┌─ PROVIDED DATA

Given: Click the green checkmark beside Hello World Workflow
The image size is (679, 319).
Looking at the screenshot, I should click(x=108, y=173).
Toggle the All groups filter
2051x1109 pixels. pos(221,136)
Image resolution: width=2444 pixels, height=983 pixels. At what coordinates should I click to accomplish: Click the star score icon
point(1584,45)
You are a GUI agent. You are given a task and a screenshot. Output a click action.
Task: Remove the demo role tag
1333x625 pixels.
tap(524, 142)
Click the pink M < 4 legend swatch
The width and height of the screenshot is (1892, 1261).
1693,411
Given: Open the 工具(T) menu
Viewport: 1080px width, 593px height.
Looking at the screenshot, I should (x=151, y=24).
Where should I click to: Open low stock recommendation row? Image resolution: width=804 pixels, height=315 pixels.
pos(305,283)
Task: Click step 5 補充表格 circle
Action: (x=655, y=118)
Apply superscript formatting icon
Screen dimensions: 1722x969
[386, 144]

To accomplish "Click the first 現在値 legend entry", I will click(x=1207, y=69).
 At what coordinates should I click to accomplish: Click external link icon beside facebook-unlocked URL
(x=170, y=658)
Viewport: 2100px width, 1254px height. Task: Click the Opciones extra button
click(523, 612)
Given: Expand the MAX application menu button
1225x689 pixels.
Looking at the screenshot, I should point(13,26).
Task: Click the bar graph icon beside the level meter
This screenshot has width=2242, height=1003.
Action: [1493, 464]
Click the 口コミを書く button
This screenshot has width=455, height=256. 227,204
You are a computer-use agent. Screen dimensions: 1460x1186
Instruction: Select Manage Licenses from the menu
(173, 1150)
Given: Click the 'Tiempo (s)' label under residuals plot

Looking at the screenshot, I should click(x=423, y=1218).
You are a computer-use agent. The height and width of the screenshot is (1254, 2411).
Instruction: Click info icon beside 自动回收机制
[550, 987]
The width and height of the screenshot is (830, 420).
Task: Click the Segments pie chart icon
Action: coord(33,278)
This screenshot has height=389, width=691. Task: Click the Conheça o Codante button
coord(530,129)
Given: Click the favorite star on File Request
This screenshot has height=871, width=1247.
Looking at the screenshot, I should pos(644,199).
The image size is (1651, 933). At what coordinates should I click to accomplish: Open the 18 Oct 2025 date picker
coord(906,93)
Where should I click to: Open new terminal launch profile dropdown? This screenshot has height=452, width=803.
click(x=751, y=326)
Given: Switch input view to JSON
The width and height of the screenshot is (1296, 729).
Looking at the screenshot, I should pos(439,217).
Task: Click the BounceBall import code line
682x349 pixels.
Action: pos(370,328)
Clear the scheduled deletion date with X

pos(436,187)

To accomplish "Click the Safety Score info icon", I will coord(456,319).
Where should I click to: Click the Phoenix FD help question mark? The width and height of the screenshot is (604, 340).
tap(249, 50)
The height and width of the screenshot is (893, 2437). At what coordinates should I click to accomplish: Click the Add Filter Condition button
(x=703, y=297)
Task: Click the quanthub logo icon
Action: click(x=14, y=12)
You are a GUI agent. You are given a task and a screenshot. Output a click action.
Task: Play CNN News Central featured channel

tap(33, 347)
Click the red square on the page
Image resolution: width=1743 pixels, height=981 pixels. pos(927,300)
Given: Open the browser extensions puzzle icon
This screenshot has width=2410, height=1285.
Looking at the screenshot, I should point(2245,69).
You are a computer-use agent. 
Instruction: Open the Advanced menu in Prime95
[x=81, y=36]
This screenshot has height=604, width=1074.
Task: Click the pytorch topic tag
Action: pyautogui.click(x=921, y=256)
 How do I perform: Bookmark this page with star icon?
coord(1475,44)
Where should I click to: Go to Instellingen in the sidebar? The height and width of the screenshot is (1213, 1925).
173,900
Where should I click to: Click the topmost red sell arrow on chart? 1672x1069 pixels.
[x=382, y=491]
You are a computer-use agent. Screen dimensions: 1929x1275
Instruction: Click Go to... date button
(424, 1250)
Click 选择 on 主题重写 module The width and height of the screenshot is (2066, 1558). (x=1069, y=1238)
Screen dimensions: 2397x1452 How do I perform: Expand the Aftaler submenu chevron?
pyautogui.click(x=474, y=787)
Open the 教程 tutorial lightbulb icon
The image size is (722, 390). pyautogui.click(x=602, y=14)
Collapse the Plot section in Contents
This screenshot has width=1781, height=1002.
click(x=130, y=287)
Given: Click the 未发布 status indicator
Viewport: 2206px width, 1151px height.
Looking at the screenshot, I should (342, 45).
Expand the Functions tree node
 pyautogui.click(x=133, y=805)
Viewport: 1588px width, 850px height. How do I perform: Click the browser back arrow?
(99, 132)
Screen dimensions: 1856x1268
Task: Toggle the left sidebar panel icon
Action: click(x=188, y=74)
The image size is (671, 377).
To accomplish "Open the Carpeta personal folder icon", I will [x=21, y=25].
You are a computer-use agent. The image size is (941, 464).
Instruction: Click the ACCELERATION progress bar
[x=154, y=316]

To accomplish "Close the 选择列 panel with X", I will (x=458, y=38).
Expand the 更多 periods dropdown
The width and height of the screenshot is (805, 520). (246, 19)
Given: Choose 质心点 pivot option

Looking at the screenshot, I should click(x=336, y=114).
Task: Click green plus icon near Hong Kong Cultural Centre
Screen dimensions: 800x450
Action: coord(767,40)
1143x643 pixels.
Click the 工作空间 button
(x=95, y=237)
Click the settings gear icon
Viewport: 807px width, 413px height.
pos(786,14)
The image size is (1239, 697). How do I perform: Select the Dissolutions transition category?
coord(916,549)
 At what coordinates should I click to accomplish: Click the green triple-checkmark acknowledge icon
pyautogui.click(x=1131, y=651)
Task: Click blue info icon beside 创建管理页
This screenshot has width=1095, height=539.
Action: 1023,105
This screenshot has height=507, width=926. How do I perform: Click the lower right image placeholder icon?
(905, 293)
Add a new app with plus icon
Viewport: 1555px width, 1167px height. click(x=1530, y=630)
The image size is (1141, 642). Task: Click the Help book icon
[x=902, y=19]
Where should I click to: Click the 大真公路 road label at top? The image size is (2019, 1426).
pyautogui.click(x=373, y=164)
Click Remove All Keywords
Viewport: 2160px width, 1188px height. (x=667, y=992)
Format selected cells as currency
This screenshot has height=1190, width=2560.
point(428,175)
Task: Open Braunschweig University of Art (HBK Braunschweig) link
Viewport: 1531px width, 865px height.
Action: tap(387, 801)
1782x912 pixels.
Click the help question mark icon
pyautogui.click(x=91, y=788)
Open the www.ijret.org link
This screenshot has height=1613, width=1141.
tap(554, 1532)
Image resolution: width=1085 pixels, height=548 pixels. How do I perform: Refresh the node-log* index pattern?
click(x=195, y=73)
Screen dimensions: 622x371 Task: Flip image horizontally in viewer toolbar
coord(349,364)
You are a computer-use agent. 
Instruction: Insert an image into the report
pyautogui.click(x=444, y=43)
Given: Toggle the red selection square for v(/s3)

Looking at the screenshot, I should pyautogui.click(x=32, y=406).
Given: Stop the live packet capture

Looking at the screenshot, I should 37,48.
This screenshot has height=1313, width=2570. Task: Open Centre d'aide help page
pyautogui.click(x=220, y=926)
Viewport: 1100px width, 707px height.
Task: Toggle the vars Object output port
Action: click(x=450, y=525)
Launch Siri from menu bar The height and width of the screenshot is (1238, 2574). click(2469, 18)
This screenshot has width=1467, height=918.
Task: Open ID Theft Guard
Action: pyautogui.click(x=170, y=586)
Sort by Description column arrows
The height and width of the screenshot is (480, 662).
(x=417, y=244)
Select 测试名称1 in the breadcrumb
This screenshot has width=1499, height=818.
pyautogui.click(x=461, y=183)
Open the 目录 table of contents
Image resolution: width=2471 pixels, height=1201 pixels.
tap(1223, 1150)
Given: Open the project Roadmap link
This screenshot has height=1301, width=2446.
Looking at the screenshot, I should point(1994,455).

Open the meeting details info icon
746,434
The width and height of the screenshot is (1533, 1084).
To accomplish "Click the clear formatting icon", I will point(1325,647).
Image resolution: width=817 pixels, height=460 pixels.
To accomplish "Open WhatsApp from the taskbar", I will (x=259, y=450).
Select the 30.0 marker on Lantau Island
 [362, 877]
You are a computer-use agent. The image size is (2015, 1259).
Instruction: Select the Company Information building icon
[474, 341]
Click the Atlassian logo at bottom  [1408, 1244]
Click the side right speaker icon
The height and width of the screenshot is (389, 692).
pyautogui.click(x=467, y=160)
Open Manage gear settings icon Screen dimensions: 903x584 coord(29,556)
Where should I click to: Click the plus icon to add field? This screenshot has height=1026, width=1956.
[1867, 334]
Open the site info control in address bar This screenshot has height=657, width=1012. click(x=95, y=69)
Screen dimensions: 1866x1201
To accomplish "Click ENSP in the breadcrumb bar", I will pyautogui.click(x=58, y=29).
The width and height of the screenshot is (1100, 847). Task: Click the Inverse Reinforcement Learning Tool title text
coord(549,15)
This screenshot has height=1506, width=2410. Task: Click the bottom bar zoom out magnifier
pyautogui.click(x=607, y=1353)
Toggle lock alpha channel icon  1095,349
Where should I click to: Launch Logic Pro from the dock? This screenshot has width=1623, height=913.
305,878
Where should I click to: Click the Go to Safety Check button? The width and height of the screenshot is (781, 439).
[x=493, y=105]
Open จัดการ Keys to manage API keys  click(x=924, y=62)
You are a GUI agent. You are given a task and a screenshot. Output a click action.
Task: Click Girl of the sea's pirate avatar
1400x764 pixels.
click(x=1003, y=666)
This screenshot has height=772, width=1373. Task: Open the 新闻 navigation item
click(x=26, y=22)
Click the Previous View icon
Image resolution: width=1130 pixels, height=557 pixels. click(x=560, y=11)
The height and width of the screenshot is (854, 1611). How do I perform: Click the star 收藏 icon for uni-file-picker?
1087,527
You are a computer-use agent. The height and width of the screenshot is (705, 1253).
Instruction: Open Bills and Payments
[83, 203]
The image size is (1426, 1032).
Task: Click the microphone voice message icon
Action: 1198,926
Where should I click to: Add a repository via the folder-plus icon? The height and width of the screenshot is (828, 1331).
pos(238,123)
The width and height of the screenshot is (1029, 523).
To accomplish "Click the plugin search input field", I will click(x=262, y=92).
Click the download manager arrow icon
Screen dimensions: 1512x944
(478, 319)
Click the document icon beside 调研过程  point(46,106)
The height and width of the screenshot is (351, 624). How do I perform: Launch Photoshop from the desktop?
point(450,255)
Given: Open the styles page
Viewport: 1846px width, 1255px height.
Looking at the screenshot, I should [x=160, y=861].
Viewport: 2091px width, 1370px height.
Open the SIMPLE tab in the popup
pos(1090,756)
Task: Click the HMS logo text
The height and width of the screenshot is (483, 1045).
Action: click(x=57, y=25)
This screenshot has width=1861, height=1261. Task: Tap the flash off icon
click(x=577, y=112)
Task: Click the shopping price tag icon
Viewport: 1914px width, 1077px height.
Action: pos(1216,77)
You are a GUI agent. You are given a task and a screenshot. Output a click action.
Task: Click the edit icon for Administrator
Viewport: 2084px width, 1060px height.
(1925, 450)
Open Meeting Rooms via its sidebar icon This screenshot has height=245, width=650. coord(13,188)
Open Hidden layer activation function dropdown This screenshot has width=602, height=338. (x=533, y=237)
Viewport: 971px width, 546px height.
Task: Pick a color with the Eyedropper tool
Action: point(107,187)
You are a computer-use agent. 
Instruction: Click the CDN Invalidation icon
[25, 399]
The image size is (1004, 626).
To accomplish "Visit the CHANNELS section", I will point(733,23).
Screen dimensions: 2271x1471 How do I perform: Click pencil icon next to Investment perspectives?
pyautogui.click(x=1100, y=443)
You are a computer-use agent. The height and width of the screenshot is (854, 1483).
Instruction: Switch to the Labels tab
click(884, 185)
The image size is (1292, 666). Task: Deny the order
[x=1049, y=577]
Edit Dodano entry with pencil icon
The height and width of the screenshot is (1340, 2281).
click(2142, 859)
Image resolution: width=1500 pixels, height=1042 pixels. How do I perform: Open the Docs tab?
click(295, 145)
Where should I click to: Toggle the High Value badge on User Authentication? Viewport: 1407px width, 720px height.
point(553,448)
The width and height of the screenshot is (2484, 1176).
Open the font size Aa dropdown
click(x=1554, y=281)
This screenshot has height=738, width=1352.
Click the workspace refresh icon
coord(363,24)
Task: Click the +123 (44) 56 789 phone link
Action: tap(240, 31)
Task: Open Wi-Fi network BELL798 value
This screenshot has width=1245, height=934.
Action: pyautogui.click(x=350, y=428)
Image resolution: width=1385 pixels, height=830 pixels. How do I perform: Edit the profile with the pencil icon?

└─

● **WHAT NEEDS TO BE DONE**: Could you filter the material above and copy each line that holds the word "will"?

● **TASK RESPONSE**:
To accomplish "Click the first 現在値 legend entry", I will click(x=1207, y=69).
To accomplish "Click the Safety Score info icon", I will coord(456,319).
To accomplish "Open the Carpeta personal folder icon", I will [x=21, y=25].
To accomplish "Close the 选择列 panel with X", I will (x=458, y=38).
To accomplish "Click the clear formatting icon", I will point(1325,647).
To accomplish "Open WhatsApp from the taskbar", I will (x=259, y=450).
To accomplish "Click ENSP in the breadcrumb bar", I will pyautogui.click(x=58, y=29).
To accomplish "Click the plugin search input field", I will click(x=262, y=92).
To accomplish "Visit the CHANNELS section", I will point(733,23).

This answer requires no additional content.